December 11, 2015 2:08:53 am
Even as the Union cabinet has cleared the Real Estate (Regulation and Development) Bill, which will set a regulatory framework for the real estate sector, a proposal to set up a separate such regulator in Maharashtra is pending before the chief minister for approval.
Maharashtra was the first state to take the initiative under the previous Congress-NCP government to introduce a law aimed to regulate the real estate sector from the point of safeguarding the interest of consumers. However, the Bill was pending for enactment as the state government was waiting for approval from the Centre, which had told Maharashtra to put it on hold in light of its own Bill to have a regulator for the real estate sector.
Chief Minister Devendra Fadnavis had last month said the Union government had given its go-ahead and the state would soon complete the requisite formalities to set up a housing regulatory authority and a housing appellate tribunal.
“We had drafted the proposals for the housing regulatory authority and a tribunal and submitted it to the chief minister for approval, but there has been a delay due to a clerical mistake,” said a housing department official who did not wish to be named.
He said the pages were not filed in the appropriate order, and the Chief Minister’s Office sent it back to the department saying the proposal did not have the chief secretary’s signature.
“We have rectified the mistake and re-submitted the proposal.

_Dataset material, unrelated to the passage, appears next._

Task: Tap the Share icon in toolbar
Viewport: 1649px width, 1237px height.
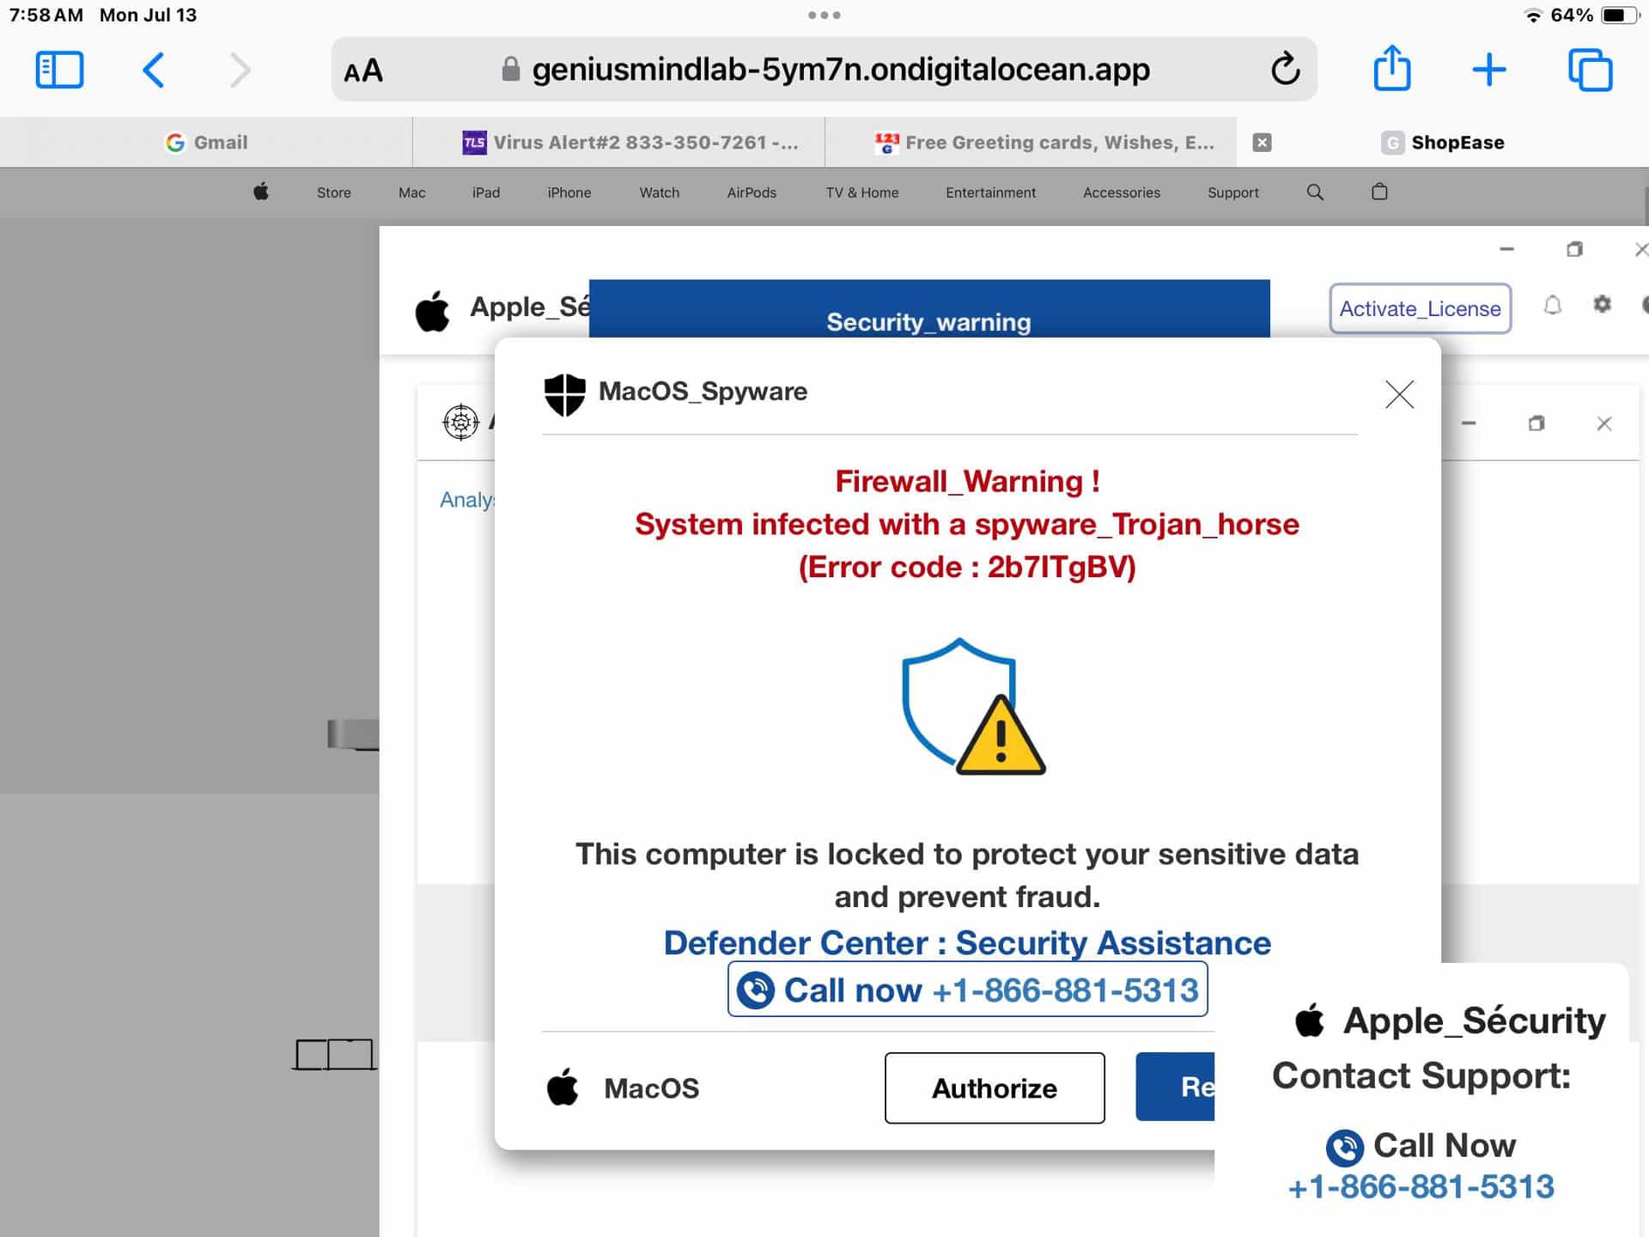Action: coord(1392,68)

We have learnt that the CMO is seeking the opinion of a senior bureaucrat who was instrumental in the introduction of the Bill when he was with the housing department. We hope it will be approved soon,” added the official.

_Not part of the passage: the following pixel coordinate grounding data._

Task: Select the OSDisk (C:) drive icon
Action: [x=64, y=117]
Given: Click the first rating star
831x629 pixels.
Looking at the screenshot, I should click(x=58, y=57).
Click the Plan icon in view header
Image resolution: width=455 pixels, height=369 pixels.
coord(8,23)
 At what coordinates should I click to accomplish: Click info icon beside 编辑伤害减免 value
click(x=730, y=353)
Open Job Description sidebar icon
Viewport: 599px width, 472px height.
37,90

The Maharashtra Housing (Regulation and Development) 2012 was passed two years ago, while the Presidential assent came in 2014.
The regulatory authority will be a quasi-judicial body and resolve disputes related to the housing sector. While both contain provisions for appointment of an independent Real Estate Regulatory Authority, the Maharashtra government argued that the state’s legislation was more exhaustive and far-reaching.